危機管理の優先事項といえば、「人命第一」です。
今回は、複合災害のような危機対応にあたり、優先すべき考え方について触れてみたいと思います。
株式会社日本防災デザイン 代表・志村邦彦
【プロフィール】2011年3月11日の東日本大震災を東京電力の執行役員として経験。災害時における効果的な組織体制づくりの必要性を認識し、2014年8月に熊丸由布治(CTO)と共に当社を創業。
危機対応に外せない3つの優先項目
ICS(インシデントコマンドシステム)では、災害対応の優先事項として、「人命尊重」「財産・環境の保全」「災害の被害拡大防止」という3つをかかげています。

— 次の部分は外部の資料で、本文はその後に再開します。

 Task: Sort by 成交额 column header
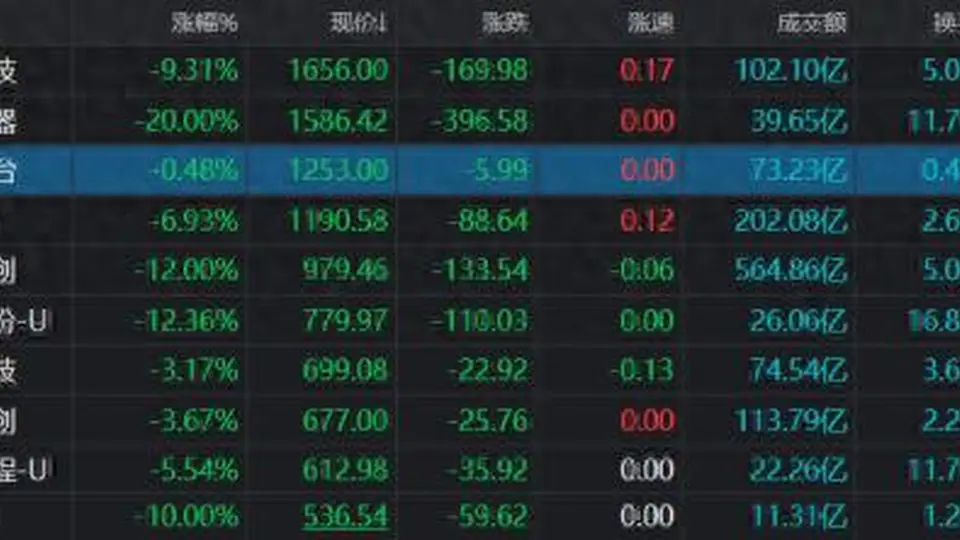[x=812, y=23]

この考え方は、米国の危機対応標準である国家インシデント管理システム(NIMS)でも、「目的」として標記されています(NIMS2008年版、P.1)。
同様の考え方は、日本の災害対策基本法にも、「国土並びに国民の生命、身体及び財産を災害から保護するため」(第1条)、「災害が発生した場合における被害の最小化及びその迅速な回復を図る」(第2条)ことと明記されておりますので、上記3項目はグローバルスタンダードなのかもしれません。
日米の大きな違い:「機会コスト」の考え方
日米の基本理念は違わないものの、危機対応の方法論については大きな違いがあります。
その一番の違いは、「機会コスト(Opportunity Cost)」の考え方が反映されているかどうかだと思います。

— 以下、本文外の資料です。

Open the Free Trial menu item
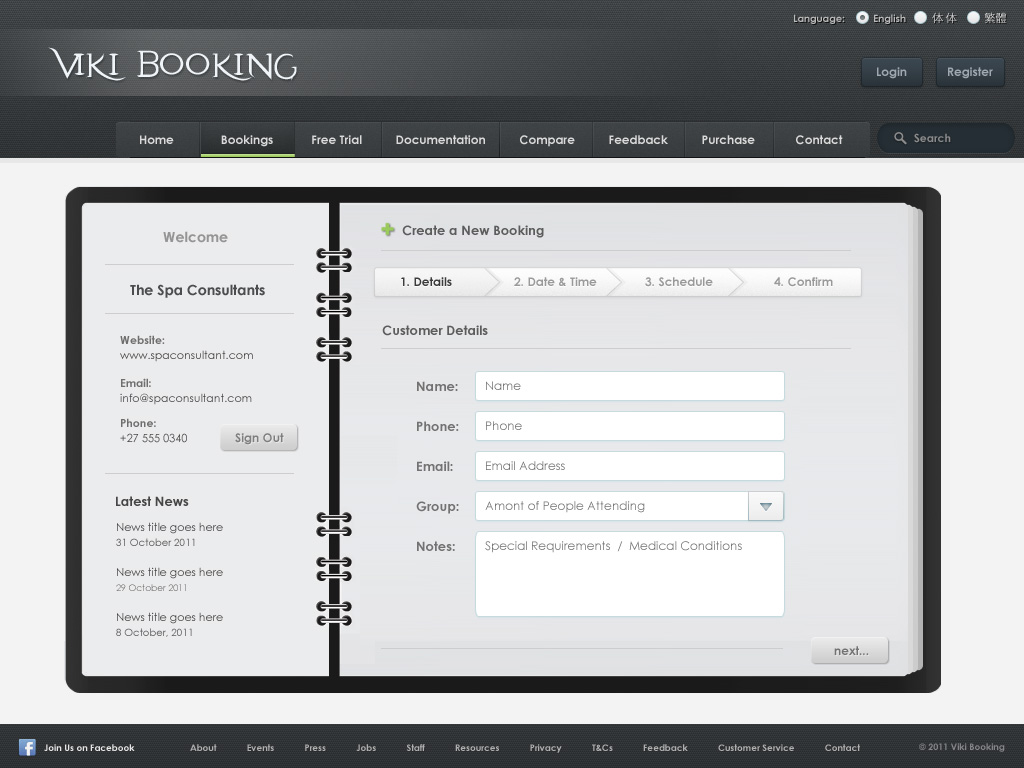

機会コストとは、ビジネスでは財務管理で使われる言葉です。限られた資源量で、同一時間内に、ある行為を選択すれば、それ以外の行為をする「機会」が失われるわけで、「どの選択肢を使えば、最大の効用」を得られるかという考え方です。
時間と投入する資源量に限りがある
甚大災害や、その複合災害においては、初期投入できる資源量(ヒト、モノ等)には限界があり、人命を救える時間も限られています。
機会コストの観点では「何が一番最適な選択肢か」になりますが、
裏を返せば「何をやっていてはいけないのか」「最悪な選択肢は何か」という問いにもなります。
やってはいけないこと
機会コストの観点から、「やってはいけないこと」を一言で言うなら、「発災後の『調整作業』に、必要以上の時間と労力を使うこと」です。
調整作業に忙殺され、現場指揮者が本来行うべき的確な意思決定ための時間が確保できなかったり、必要な情報が獲得できないようでは、「機会ロス」が発生していると言えます。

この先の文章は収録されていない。